What a smart way of enticing the right people–people sufficiently analytical to solve a rather tough riddle–while remaining invisible to the wrong people.

Diversity, felt

In Made To Stick, we talk about situations where communicators had to make people experience something, because talking about it was inadequate. We talk about an elementary school teacher who made her students experience prejudice. We talk about how HP got its engineers to experience the value its technology could bring to Disney. We talk about how the NBA made players experience the risk of AIDS.

The WSJ’s Phred Dvorak writes about the innovative training efforts of the French food-services company Sodexho Alliance. The training mission: To inspire respect and appreciation for diversity.
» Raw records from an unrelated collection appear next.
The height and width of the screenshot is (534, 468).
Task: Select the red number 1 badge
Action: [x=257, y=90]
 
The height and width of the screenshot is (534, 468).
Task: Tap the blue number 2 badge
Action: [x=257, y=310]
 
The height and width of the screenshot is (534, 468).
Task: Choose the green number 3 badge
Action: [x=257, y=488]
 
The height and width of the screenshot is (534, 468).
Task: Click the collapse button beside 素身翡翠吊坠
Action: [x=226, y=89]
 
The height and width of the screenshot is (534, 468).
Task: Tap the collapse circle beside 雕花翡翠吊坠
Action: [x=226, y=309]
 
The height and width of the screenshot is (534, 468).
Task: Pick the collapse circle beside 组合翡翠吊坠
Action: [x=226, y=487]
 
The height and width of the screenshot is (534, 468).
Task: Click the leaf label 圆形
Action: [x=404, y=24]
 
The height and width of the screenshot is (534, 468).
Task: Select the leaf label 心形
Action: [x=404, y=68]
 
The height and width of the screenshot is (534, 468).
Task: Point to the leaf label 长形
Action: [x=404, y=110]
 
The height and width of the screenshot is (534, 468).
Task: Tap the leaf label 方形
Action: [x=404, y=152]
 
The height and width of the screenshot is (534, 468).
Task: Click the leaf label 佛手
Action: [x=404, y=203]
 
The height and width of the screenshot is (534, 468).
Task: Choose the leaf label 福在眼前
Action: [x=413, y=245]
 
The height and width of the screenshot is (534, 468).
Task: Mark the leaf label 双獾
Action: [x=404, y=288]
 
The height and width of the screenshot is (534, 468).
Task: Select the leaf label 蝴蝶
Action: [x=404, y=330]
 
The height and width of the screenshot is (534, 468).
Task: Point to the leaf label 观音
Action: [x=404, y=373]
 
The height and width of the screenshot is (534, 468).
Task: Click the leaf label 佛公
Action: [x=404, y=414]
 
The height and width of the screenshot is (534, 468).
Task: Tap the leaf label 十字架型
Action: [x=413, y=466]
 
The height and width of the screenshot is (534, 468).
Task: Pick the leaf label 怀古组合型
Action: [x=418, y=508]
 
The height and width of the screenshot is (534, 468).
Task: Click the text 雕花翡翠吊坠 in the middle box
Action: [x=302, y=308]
Don’t roll your eyes yet. You haven’t heard this one before:

TWO YEARS AGO, Rod Bond, an executive at a U.S. unit of French food-services company Sodexho Alliance SA, accompanied female colleagues to a meeting of the Women’s Food Service Forum, where he was a rare man among roughly 1,500 women.

“That’s a profound experience,” says Mr. Bond, 57 years old. It prompted him to wonder how women managers of his generation had felt when they started their careers amid a sea of men. “I can begin to feel what it must have felt like to be different,” Mr. Bond says. …

Ms. Anand [Sodexho’s Chief Diversity Officer] asked Mr. Bond to sponsor the affinity group for women employees when it formed about four years ago. Mr. Bond, who runs the Sodexho division that serves public schools, says participating in the group helped him appreciate the concerns of women employees. One of the group’s first requests was for a lactation room at headquarters, where new mothers could pump breast milk. “It’s just one of those things I’d never thought about,” says Mr. Bond.

Working with the group also made Mr. Bond more sensitive to women’s feelings, he says. Recently, he found himself annoyed by a TV comedian making jokes about divorce, all at the wife’s expense. Mr. Bond says he has also changed the social activities he plans for his colleagues, arranging excursions such as dinner cruises instead of golf outings, which he thinks appeal primarily to men.

Being the only man in a conference of women. Contributing to the plans for a lactation room. That’s the way you make the value of diversity stick.

Non-sticky titles

Phil Dusenberry, an advertising luminary, wrote a book that, by all accounts, was well-written, insightful, and full of fascinating industry scuttlebutt. It should have been a big hit. But first the book had to be titled. And, after a long series of negotiations and compromises, the parties involved decided to name the book “Then We Set His Hair On Fire.” And they used an illustration on the cover that looked like a cartoonish version of the top half of George W. Bush’s head.

This is cleverness that isn’t core. “Finding the core” is something we obsess about in the Simple chapter of our book. The title of a book is a great example of a message that should be core (i.e., it should be symbolic of the most important message the author wanted to communicate). An opaque title can kill interest in a good book.

So what do you do when you get an idea wrong the first time? You fix it. The happy ending: In the paperback version, the publisher nixed the Bush-esque illustration and renamed the book, “One Great Insight Is Worth a Thousand Good Ideas.” Which book do you want to read?

Here’s John Moore’s take on the before & after. Don’t forget to read his Money Quotes.

P.S. It was called “Then We Set His Hair On Fire” because of the Michael Jackson – Pepsi incident. No doubt you already made that connection. Ahem. And the graying white man on the cover may or may not be Phil Dusenberry, but either way, it seems weird, because unless you’ve made the Michael Jackson link, you kind of expect Phil’s hair to be on fire.